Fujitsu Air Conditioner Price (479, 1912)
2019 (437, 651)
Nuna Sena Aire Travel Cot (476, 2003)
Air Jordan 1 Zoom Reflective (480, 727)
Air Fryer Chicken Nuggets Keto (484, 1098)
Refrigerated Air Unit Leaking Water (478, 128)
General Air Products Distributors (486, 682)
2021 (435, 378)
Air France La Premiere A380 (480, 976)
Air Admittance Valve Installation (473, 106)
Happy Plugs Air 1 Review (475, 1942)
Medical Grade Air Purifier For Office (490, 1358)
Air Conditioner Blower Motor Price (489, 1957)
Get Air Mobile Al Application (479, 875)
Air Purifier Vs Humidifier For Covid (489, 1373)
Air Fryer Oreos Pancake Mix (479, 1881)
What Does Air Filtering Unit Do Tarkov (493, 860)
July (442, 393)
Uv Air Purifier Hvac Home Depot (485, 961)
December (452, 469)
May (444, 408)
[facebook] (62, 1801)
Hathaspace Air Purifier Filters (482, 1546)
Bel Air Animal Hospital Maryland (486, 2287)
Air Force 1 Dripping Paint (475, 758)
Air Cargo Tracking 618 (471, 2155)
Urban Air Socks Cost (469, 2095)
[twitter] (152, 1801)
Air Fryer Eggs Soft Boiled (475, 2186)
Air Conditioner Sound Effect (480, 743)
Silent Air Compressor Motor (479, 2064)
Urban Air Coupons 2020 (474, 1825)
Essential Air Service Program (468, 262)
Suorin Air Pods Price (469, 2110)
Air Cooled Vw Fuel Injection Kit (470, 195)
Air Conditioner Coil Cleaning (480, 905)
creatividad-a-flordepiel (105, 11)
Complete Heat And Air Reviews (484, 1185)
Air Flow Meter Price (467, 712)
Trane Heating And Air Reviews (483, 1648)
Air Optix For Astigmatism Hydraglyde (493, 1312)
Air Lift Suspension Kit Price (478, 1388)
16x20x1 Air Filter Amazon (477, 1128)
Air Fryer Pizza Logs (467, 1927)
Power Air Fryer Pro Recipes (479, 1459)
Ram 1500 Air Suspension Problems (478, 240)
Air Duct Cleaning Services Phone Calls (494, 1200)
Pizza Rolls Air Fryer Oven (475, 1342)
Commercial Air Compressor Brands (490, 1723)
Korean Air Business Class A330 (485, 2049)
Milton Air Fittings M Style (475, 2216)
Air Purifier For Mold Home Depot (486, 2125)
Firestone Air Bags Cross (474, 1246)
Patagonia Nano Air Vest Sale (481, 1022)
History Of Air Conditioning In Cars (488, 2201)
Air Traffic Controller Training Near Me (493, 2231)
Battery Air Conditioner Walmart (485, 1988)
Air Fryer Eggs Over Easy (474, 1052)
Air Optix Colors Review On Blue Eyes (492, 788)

## Your goal
Add -140 to both numbers of every coordinate pair in the material, covering the stretch from the line that contains "creatividad-a-flordepiel (105, 11)" through the line that contains "Air Purifier For Mold Home Depot (486, 2125)". Write out each line in that stretch again in full, with its original wording followed by the new coordinates.

## Response below
creatividad-a-flordepiel (-35, -129)
Complete Heat And Air Reviews (344, 1045)
Air Flow Meter Price (327, 572)
Trane Heating And Air Reviews (343, 1508)
Air Optix For Astigmatism Hydraglyde (353, 1172)
Air Lift Suspension Kit Price (338, 1248)
16x20x1 Air Filter Amazon (337, 988)
Air Fryer Pizza Logs (327, 1787)
Power Air Fryer Pro Recipes (339, 1319)
Ram 1500 Air Suspension Problems (338, 100)
Air Duct Cleaning Services Phone Calls (354, 1060)
Pizza Rolls Air Fryer Oven (335, 1202)
Commercial Air Compressor Brands (350, 1583)
Korean Air Business Class A330 (345, 1909)
Milton Air Fittings M Style (335, 2076)
Air Purifier For Mold Home Depot (346, 1985)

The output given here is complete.